== EXERCISE DATA ==

________________

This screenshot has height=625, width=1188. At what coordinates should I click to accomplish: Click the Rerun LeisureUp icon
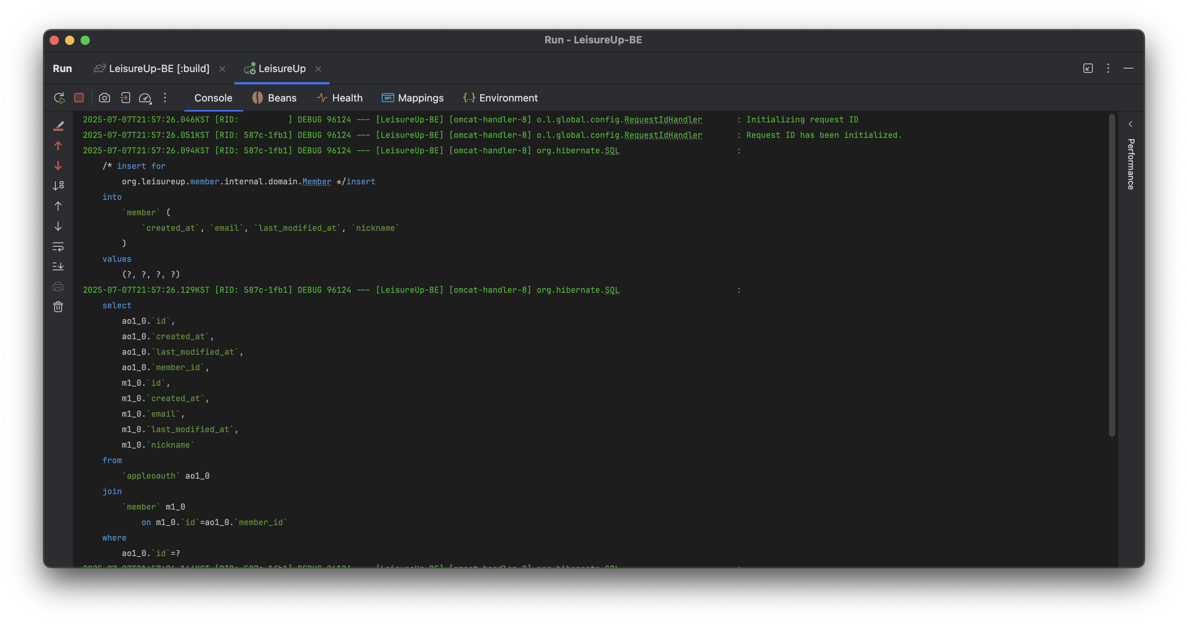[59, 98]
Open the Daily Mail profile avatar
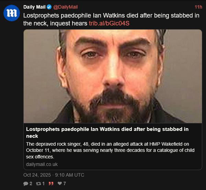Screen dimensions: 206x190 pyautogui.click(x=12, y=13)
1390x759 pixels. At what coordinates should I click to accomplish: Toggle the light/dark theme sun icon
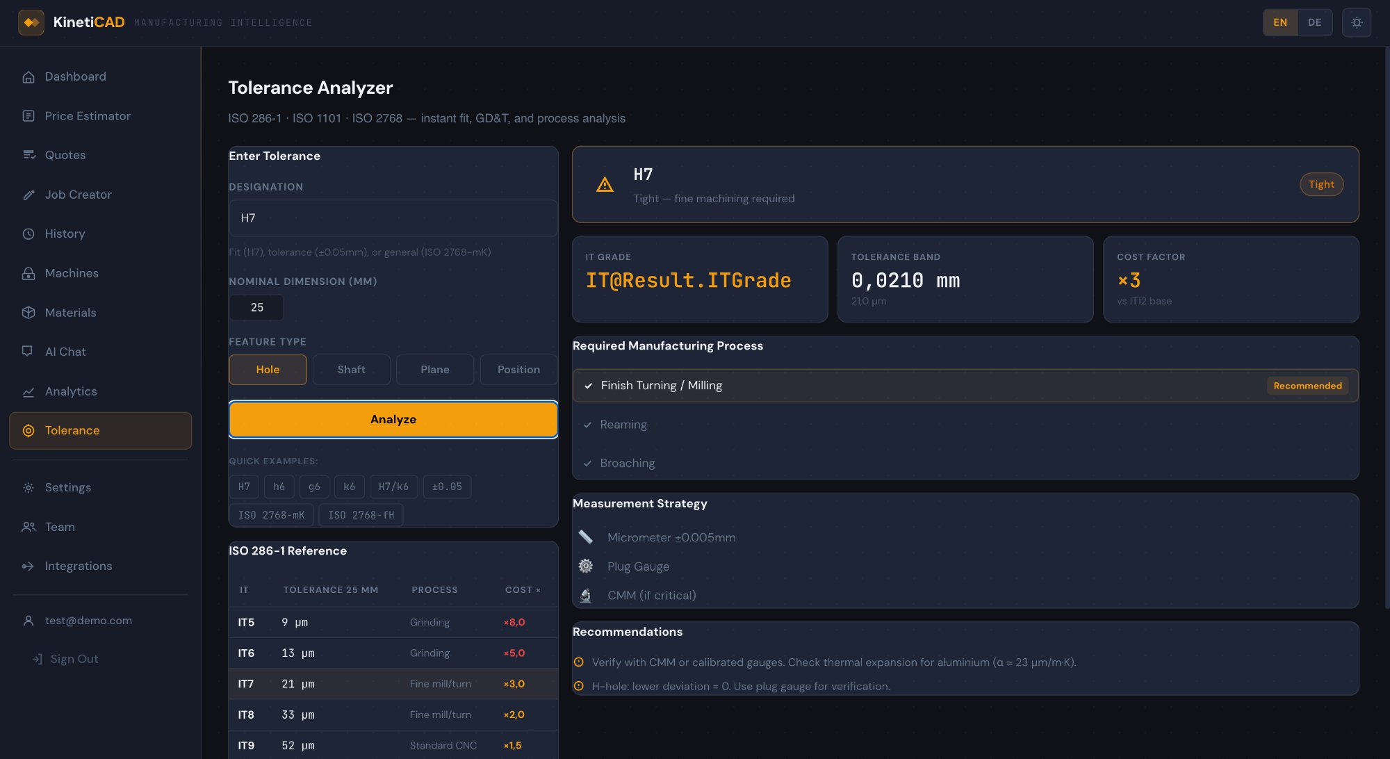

________________

== GOAL ==
Copy the listing above, changing each "coordinates" to "screen position" and leaving everything else as it is. Leave out the pictures.

== EXERCISE RESULT ==
This screenshot has height=625, width=1188. At what screen position should I click to accomplish: Click the Rerun LeisureUp icon
[59, 98]
Open the Daily Mail profile avatar
Screen dimensions: 206x190 pyautogui.click(x=12, y=13)
1390x759 pixels. At what screen position should I click to accomplish: Toggle the light/dark theme sun icon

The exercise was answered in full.